Após três anos sob a gestão do presidente Luiz Inácio Lula da Silva (PT), o Governo Central – que reúne Tesouro Nacional, Banco Central e Previdência Social – encerrou 2025 com novo déficit nas contas públicas, mantendo a sequência de resultados negativos iniciada em 2014.
O saldo negativo do ano foi de R$ 61,7 bilhões, o equivalente a 0,48% do Produto Interno Bruto (PIB). O resultado representa um aumento de 12% em relação a 2024, já considerando a inflação.

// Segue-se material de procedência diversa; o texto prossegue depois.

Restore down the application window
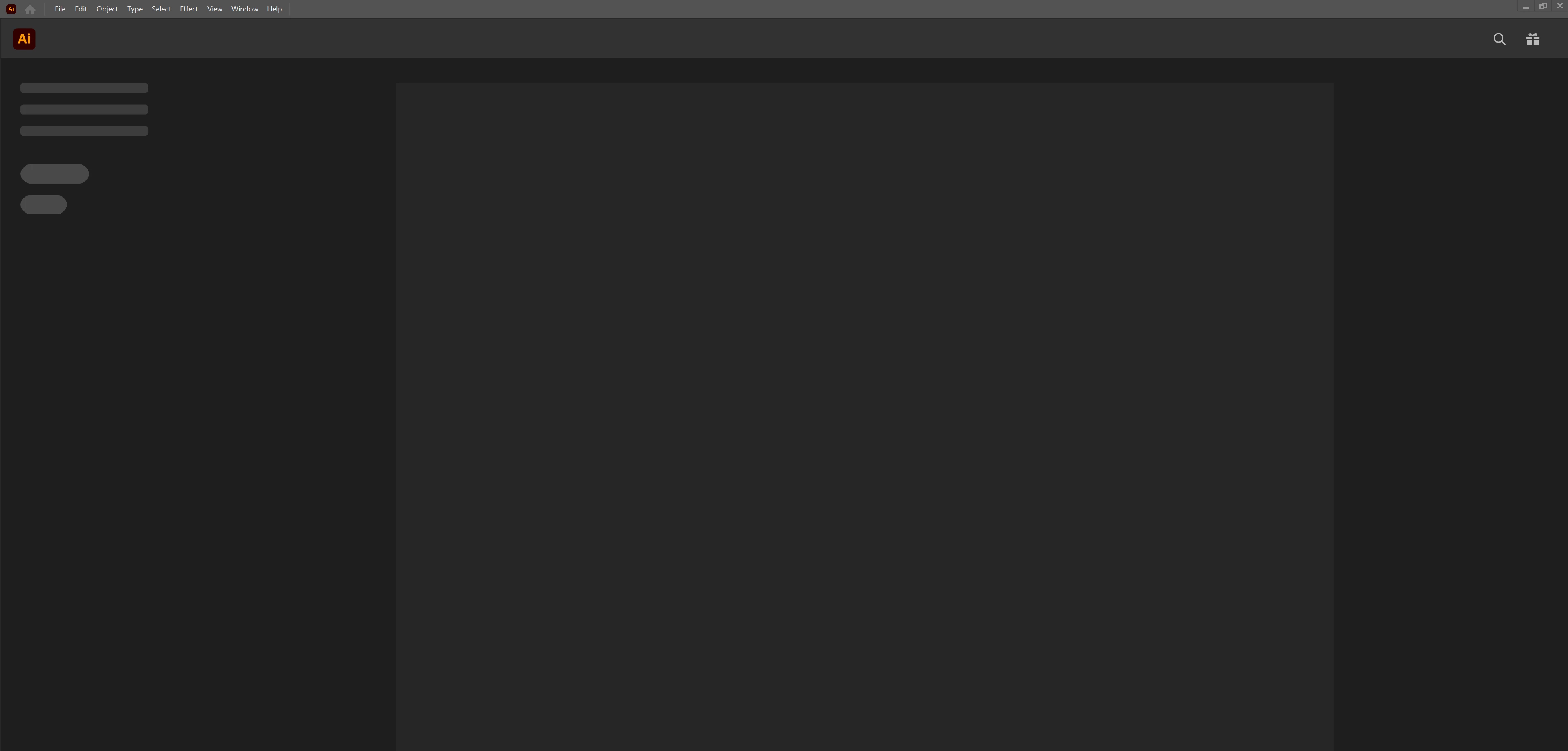(1542, 6)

A meta fiscal para 2025 previa resultado primário zero, com margem de tolerância de até 0,25% do PIB, positiva ou negativa. O governo só conseguiu permanecer dentro desse limite porque despesas específicas foram excluídas do cálculo oficial, evitando as sanções previstas em caso de descumprimento da meta.

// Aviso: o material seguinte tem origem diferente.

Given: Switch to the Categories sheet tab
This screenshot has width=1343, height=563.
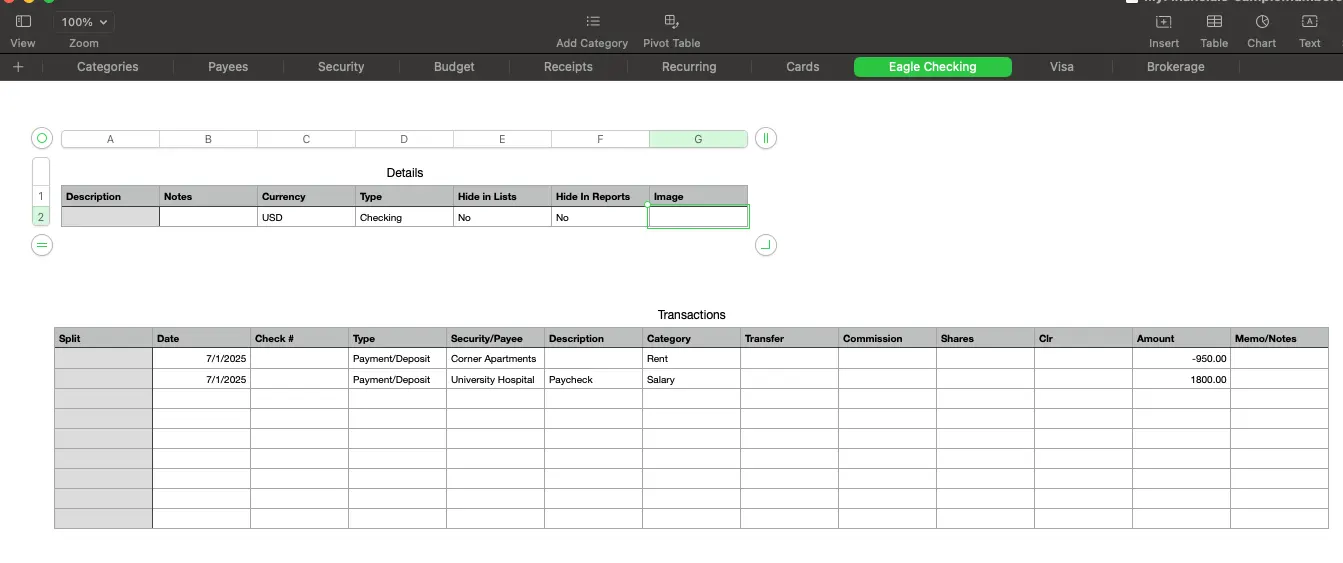Looking at the screenshot, I should click(x=108, y=67).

As exclusões somaram R$ 48,7 bilhões do total do déficit. Entre elas estão R$ 41,2 bilhões referentes ao pagamento de precatórios atrasados, R$ 2,8 bilhões em ressarcimentos a aposentados prejudicados por fraudes no Instituto Nacional do Seguro Social (INSS), R$ 2,2 bilhões em despesas temporárias nas áreas de saúde e educação, além de R$ 2,5 bilhões destinados à defesa nacional.
Sem a contabilização dessas despesas excepcionais, o déficit cairia para R$ 13 bilhões, o equivalente a 0,1% do PIB, ficando formalmente dentro da margem permitida pela regra fiscal.
Com o resultado, o presidente Lula encerra o terceiro ano consecutivo com as contas públicas no vermelho. Desde 2014, o Brasil registrou superávit apenas em 2022.